80 children sat on the floor on a very large rug. In the middle of the rug was a stack of blank paper and a box of crayons. Well, two boxes of 64... because there were 80 children.
One child only wanted to color in blues. Another one wanted stencils and tempura paint because they didn't want the responsibility of a blank piece of paper (too much imagination required). Another child wanted to peel the paper off all the crayons. Yet another wanted to break the crayons, complain that they were broken, and demand new ones. Some kid just started yelling because they wanted control of the boxes of crayons, and no one would give the kid the boxes. Pretty soon 80 kids were crying and whining and generally making so much noise that the crayons and the pieces of paper seemed to be the entire problem.
Ironically, they'd be the solution if the 80 kids would just shut up and do something productive... like start drawing and coloring.
No one's making these 80 kids even sit in this room. No one's telling them who they can and can't color with, and no one's telling them they can't color by themselves.
Seems that one kid colored on another kids jeans and won't apologize for it. The kid that got colored on, hit the first kid in the face, and he was told to apologize and get over it. That first kid? Some adult gave him a new piece of paper and some crayons and used one of those pacifying voices that says "now Johnny, you know you shouldn't have done that" and then turned their attention back to the book they were reading when all the kids were still quietly coloring.
But that kid with the color on his pants? He's still pretty pissed. Pretty soon he's whined to the kid next to him, and everyone else who would listen. An inadvertent game of telephone was started. That other kid? He overheard his name mentioned and started talking to his friends as well. Now we've got an "us vs. them" situation with two groups of kids, and a third group of kids has returned to coloring quietly, too afraid or simply uninterested in choosing sides, and just wanting to stay out of the way when the crayons start getting thrown.
There are 3 adults overseeing this group. They are tired, bored of whining about crayons, and sick of trying to get anyone to do anything. I think they'd medicate all 80 kids with Ritalin if they could.

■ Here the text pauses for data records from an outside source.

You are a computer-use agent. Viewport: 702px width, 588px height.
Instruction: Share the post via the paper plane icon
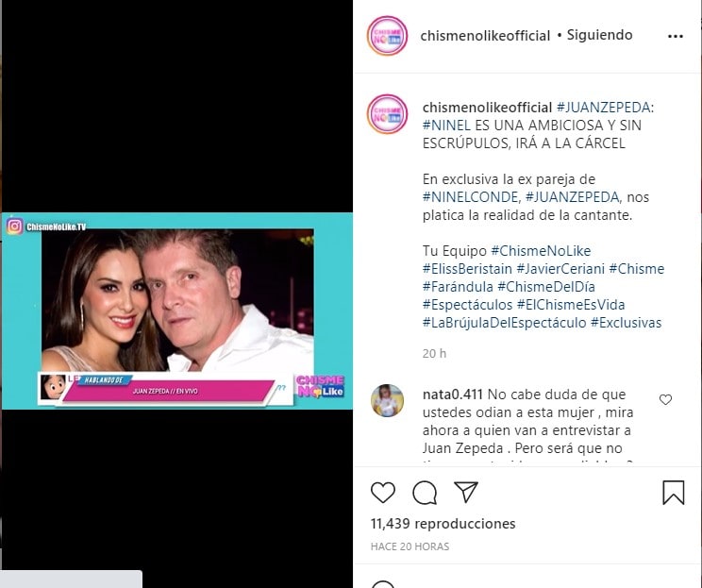466,492
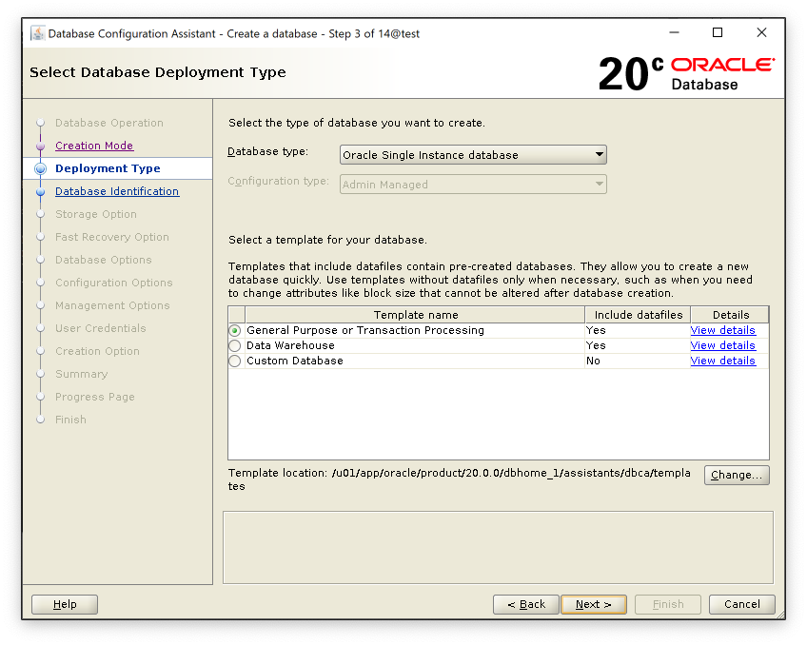Choose the Custom Database template option

pyautogui.click(x=235, y=362)
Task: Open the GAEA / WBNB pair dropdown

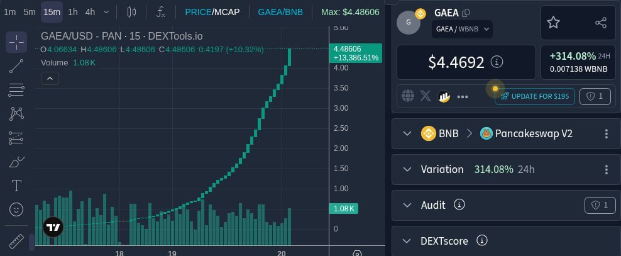Action: point(462,29)
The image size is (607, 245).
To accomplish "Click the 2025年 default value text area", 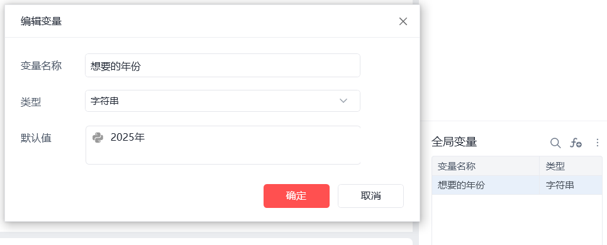I will 223,145.
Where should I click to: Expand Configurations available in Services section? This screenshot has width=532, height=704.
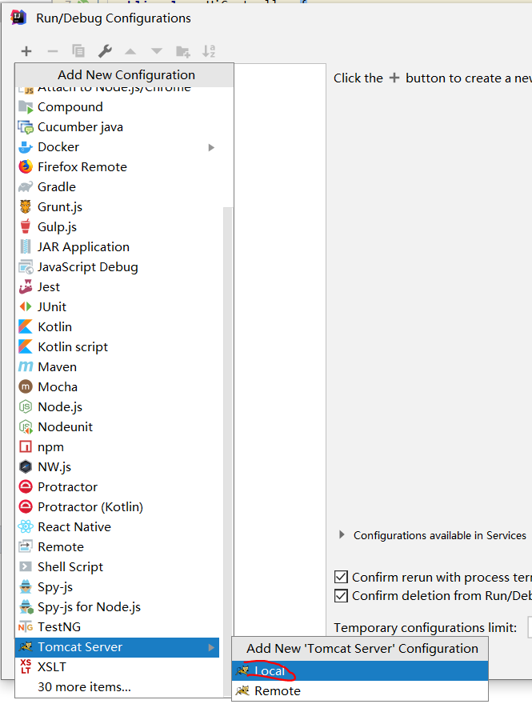pos(342,535)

The stupid thing is that when that one kid colored on another kid's pants... that kid should've been dealt with better. But you know, he was the child of a wealthy parent, so he wasn't gonna get really dealt with. That other kid... the one with color on his pants... his dad isn't so wealthy and respected in the community. So he's told to act right and fly straight, despite the fact that it's HIS pants with crayon all over them.
That kid asked for help from the adults. He asked for the adults to make it right, make the rich kid apologize. The adults said that it was the rich kid's responsibility to apologize if he wanted to. Well, that just pissed off the kid with the crayon on his pants even more. Even his dad got pissed. Now most people know about the crayon incident, and even if the kids still color together on that rug, now some are wary of getting their pants colored on and others are afraid there's nothing they can do if it happens, and they don't trust the adults to take care of them. The adults don't really care that they aren't trusted; at least, they don't do anything to change the perception. For example, that rich kid still hasn't had to apologize, even though he's managed to draw on that poor kid's shoes, his paper, and even tore one of the kids drawings in two and laughed about it.
Many of you will find this amusing because we've all heard of kids acting like this. Some will think that no one in their right mind would put 80 kids under the supervision of 3 adults. Fear not, this is just a parable and an analogy for 80 adults and 3 leaders.
Quite frankly, I think that some adults need to quit being kids already.